La resurrección fue, sin duda, una experiencia sublime. Gracias a Jesucristo, hoy podemos experimentar, ya aquí, en la tierra, una primera vivencia de resurrección. Podemos saborear el más allá, la vida de Dios. Podemos paladear la eternidad.
Una experiencia que transforma
Este es el gran regalo que nos brinda Dios: una vida nueva, regenerada y lavada del pecado y la culpa. Con Cristo, a través del bautismo, todos morimos y resucitamos. Con Cristo renacemos a la vida de Dios.
La muerte da paso a la vida, la oscuridad se convierte en la luz; el odio se transforma en amor; de la noche pasamos a un cielo iluminado por el Sol de Cristo.
Está vivo. Es una afirmación rotunda que podemos hacer desde el corazón. No todo se acaba en la vulnerabilidad, en la limitación, en la levedad del ser. No todo finaliza con la muerte. Cada encuentro con Jesús es una resurrección.
Los cristianos hemos recibido la experiencia de Dios en Cristo. Esta experiencia transforma el rostro, la mirada, el cuerpo… Toda la vida queda transformada por los destellos pascuales que inundan el corazón humano. La piedad popular parece insistir mucho más en una devoción del Viernes Santo. Pero hoy, Domingo de Pascua , es el día más importante para el cristiano. Hoy las iglesias deberían rebosar. ¡No es un domingo cualquiera! Es el día de todos los días. En este domingo, todos somos testigos de la experiencia sublime de la resurrección.
No lo hemos visto, pero tenemos la certeza.
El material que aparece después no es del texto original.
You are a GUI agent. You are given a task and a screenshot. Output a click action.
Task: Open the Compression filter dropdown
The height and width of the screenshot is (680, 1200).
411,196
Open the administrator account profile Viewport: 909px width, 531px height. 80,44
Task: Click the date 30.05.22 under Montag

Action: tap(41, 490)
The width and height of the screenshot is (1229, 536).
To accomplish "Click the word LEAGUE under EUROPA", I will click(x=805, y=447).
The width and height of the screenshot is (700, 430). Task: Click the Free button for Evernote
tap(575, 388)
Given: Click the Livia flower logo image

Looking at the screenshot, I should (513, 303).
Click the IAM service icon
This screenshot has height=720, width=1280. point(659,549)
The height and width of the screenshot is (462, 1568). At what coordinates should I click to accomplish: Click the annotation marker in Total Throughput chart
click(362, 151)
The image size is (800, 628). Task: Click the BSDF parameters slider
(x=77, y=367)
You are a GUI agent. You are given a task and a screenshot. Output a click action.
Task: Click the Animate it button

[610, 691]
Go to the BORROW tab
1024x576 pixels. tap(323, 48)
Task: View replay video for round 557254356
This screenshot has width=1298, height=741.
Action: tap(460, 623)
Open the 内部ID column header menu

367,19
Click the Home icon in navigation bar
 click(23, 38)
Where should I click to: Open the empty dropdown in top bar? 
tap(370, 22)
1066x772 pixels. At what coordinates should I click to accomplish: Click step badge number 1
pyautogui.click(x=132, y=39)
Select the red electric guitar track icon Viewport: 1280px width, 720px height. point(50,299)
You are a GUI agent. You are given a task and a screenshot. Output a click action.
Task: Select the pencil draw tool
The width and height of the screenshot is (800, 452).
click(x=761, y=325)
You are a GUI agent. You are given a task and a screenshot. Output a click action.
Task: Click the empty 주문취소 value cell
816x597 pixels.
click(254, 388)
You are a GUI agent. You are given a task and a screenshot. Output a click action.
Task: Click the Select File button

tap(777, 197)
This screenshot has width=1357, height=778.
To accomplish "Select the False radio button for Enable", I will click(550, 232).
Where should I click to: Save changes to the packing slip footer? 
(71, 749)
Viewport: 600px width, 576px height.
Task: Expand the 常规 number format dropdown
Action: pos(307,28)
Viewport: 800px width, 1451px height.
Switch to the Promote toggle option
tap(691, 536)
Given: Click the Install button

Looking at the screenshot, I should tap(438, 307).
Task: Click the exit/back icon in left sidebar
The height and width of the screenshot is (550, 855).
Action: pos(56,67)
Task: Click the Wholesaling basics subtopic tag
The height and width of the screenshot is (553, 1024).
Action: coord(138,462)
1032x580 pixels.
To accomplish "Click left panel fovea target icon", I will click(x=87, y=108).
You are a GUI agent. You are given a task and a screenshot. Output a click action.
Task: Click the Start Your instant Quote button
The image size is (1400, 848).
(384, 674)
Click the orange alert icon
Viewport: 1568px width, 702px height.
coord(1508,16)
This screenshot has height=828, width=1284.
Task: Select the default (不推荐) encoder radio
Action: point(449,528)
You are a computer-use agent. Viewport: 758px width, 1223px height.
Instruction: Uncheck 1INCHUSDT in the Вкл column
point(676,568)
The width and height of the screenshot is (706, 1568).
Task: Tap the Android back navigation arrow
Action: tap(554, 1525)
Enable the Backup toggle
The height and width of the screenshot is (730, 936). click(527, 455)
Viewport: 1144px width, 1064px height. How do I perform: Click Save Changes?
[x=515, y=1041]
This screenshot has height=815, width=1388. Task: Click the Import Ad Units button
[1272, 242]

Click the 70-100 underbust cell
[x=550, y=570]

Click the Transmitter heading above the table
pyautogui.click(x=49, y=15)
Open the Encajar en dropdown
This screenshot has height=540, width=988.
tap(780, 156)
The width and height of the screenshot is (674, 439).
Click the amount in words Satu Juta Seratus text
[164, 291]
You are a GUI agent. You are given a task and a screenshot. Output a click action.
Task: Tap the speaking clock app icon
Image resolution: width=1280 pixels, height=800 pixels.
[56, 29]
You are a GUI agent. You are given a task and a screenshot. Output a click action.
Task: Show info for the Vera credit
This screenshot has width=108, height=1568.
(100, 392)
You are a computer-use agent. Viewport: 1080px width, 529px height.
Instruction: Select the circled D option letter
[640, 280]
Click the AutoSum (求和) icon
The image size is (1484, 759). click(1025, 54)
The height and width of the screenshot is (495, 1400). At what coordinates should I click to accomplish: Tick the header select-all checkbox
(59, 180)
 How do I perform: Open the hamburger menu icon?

Esta experiencia pasa por el corazón, no se puede medir ni evaluar científicamente. Fue esto lo que cambió el corazón de los discípulos, sacudiendo su interior. Más tarde, la vivencia de Pentecostés los convirtió en apóstoles. De ser gente sencilla, hombres atemorizados y dubitativos, pasaron a ser líderes entusiastas, que difundieron una nueva religión de alcance mundial. Esta es la grandeza de la Iglesia. Los primeros apóstoles eran hombres y mujeres como nosotros, gente corriente y limitada como los demás, pero que se abrieron al don de Dios.
El impacto de Pentecostés fue una bomba espiritual que llegaría a alcanzar a todos los pueblos, durante siglos. Esta noticia no puede dejarnos indiferentes. También puede cambiar nuestra vida. Hemos de salir de esta celebración con el corazón radiante. Dios inunda la oscuridad del ser humano para transformar su vida.